Supplied records:
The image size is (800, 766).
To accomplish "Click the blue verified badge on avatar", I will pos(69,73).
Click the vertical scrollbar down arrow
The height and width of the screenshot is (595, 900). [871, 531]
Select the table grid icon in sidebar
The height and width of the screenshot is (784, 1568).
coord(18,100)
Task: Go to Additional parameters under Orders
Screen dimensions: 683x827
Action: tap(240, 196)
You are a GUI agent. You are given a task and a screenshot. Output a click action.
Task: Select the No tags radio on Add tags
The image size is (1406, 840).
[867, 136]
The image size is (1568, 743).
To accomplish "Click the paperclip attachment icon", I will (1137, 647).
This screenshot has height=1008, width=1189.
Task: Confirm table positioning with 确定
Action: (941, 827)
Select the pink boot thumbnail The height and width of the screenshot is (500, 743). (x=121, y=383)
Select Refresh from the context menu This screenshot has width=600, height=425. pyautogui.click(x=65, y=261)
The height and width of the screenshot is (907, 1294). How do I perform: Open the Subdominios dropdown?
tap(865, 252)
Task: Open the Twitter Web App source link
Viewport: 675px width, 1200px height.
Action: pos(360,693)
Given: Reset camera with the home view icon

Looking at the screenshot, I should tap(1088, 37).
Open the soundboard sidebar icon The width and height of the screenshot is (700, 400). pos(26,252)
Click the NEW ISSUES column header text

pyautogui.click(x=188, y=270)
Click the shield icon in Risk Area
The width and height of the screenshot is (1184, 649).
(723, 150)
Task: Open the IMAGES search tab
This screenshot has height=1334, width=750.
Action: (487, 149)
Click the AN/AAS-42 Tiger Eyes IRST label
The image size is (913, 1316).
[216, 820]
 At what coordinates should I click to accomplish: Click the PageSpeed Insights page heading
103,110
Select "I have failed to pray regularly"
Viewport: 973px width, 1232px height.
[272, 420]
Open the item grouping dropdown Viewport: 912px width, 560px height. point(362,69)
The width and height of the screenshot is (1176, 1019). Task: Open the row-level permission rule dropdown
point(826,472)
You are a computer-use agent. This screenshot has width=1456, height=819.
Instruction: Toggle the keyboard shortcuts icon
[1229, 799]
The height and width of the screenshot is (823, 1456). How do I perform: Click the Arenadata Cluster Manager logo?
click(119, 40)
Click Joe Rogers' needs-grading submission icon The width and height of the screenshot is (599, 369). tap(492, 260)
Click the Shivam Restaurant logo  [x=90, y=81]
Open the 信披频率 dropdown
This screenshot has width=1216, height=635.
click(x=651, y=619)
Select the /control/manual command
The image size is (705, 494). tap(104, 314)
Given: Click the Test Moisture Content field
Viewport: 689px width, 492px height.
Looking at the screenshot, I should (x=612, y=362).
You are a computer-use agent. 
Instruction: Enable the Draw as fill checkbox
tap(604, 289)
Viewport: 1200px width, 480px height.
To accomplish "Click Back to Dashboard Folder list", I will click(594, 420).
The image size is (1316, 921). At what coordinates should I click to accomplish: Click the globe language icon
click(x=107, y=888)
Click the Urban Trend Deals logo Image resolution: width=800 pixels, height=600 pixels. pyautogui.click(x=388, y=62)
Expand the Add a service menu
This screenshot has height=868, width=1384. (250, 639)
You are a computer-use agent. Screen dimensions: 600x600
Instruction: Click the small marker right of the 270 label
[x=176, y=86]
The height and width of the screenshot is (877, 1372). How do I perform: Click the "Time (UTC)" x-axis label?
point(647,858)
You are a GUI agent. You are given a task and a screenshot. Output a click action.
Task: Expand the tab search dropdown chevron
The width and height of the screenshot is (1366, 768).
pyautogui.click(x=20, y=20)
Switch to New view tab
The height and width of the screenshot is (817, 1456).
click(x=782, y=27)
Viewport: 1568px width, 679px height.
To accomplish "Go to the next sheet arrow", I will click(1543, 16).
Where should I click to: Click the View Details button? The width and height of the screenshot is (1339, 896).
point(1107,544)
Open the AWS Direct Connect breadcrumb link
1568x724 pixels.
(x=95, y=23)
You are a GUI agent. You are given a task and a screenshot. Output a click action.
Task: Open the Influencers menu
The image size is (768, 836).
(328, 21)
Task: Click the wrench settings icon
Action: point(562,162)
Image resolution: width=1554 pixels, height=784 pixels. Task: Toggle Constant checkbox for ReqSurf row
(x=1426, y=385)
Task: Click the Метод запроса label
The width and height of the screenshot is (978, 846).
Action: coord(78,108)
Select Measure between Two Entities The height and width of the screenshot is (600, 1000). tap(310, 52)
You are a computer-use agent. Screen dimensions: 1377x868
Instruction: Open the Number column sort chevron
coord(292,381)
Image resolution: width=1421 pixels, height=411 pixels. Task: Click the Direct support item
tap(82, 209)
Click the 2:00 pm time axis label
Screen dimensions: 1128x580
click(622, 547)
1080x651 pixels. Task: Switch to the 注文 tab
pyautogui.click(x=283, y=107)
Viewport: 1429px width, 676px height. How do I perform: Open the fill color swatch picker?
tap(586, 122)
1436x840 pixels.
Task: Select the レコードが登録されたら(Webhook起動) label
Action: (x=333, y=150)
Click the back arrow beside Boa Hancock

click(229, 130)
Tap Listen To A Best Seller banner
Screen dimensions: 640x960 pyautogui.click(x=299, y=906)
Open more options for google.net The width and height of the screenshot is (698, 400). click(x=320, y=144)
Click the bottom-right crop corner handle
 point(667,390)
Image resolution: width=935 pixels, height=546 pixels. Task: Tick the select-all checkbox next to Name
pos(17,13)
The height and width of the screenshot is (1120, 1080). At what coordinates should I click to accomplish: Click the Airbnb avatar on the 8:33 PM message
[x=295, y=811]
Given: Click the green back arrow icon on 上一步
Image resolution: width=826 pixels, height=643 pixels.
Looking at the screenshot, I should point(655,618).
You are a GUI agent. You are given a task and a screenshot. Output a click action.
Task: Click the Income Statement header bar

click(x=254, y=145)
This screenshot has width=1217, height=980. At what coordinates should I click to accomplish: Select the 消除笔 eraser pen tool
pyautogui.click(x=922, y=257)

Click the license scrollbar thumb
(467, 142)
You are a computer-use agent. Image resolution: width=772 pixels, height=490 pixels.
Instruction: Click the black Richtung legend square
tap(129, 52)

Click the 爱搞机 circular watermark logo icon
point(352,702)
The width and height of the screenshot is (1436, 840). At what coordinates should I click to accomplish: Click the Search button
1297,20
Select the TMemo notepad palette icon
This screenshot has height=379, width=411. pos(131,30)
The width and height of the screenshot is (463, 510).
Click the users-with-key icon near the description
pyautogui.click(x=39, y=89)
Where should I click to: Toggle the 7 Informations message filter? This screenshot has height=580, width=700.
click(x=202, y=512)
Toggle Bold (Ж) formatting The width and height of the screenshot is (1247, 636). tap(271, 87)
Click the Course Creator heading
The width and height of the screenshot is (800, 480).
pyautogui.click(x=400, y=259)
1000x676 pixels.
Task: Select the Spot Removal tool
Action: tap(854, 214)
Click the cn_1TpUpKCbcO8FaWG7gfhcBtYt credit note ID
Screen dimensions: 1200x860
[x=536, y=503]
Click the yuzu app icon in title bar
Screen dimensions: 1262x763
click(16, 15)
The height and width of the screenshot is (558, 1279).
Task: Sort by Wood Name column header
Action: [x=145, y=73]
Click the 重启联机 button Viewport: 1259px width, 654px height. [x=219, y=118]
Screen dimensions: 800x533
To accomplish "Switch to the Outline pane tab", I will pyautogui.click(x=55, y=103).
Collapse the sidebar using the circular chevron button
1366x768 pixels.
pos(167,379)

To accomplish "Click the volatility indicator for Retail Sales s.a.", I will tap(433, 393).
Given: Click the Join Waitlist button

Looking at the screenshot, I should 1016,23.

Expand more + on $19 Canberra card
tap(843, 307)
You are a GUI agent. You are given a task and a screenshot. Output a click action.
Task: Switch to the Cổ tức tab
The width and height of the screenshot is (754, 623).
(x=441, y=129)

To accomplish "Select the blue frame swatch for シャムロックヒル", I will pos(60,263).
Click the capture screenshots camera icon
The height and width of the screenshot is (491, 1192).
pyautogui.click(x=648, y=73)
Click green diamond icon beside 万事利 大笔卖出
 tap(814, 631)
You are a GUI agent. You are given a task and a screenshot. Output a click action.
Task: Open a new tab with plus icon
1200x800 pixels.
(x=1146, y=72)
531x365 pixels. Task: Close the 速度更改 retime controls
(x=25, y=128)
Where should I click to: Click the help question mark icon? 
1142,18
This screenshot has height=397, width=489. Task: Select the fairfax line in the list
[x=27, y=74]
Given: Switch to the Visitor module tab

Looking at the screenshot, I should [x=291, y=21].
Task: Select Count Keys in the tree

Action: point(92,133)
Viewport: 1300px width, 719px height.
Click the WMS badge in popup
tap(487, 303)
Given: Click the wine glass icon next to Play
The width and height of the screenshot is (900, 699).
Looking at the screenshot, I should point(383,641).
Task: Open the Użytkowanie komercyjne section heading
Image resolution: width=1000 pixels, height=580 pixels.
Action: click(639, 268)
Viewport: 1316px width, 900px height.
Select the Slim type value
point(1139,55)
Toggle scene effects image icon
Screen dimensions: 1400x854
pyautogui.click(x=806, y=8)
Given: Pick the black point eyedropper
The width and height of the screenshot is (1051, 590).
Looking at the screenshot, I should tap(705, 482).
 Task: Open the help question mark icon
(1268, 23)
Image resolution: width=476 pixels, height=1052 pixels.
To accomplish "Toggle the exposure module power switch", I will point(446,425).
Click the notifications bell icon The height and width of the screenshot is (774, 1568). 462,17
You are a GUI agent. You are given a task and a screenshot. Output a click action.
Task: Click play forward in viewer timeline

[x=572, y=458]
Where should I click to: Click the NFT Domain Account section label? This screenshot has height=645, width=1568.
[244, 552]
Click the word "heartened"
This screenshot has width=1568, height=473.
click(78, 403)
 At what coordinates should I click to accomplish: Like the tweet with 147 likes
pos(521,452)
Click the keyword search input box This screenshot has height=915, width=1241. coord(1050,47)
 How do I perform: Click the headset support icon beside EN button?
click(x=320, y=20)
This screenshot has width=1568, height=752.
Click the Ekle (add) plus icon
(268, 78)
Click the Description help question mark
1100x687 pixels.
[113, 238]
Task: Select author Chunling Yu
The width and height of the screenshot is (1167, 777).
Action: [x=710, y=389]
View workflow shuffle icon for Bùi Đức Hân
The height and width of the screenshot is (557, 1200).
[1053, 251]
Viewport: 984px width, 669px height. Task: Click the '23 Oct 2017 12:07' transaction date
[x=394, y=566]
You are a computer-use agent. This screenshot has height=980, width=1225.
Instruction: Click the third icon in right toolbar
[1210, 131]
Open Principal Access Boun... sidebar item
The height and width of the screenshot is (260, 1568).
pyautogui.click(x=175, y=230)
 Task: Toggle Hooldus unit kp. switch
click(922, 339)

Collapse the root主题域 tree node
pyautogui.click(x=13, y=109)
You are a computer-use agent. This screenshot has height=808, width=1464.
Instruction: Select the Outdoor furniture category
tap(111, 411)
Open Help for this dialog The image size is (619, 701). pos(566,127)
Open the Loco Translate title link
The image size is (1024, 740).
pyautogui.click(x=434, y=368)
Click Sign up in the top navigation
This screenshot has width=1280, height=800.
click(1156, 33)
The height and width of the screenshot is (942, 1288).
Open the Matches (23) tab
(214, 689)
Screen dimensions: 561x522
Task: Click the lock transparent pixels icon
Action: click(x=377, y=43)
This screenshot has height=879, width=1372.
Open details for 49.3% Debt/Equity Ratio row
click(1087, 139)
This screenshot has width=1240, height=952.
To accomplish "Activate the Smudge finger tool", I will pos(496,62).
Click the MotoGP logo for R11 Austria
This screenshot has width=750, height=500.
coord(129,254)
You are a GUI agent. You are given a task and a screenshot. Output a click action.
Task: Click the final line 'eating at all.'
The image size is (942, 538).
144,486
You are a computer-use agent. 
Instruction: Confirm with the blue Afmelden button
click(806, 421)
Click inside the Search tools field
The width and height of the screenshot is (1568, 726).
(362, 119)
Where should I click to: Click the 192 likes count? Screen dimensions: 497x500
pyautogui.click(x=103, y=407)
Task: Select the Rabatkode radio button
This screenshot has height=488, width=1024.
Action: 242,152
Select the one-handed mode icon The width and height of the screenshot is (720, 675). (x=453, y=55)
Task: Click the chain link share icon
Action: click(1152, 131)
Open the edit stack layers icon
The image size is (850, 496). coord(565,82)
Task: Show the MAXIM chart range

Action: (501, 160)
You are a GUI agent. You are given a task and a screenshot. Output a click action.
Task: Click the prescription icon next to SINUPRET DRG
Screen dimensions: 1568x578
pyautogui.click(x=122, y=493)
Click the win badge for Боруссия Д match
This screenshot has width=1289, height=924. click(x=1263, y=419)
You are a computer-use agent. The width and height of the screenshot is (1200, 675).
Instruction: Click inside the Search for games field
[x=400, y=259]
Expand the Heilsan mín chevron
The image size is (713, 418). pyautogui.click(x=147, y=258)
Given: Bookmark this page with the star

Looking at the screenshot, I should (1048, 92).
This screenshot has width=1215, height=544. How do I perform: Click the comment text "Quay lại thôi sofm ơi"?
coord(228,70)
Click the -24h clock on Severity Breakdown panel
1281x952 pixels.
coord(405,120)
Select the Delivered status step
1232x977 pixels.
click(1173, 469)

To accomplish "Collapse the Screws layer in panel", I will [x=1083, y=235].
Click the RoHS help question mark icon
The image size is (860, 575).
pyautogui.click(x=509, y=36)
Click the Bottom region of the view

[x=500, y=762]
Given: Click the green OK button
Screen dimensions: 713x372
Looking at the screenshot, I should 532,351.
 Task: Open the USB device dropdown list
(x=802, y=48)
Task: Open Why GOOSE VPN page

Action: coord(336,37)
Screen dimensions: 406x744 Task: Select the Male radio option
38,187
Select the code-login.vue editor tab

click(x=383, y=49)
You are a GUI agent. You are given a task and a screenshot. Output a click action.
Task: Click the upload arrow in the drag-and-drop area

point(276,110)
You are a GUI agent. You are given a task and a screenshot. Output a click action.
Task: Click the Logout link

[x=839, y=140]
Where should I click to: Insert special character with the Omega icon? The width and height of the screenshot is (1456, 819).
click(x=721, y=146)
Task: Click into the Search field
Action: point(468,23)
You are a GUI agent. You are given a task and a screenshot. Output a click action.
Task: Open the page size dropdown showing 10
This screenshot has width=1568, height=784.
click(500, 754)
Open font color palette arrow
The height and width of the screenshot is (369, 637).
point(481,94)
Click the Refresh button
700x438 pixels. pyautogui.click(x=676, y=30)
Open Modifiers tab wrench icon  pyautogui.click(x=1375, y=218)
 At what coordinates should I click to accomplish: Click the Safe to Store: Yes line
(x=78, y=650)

Stated task: Copy out the lines again verbatim, starting at the line containing "Open the item" and ending at the line containing "point(826,472)".

Solved exercise:
Open the item grouping dropdown Viewport: 912px width, 560px height. point(362,69)
The width and height of the screenshot is (1176, 1019). Task: Open the row-level permission rule dropdown
point(826,472)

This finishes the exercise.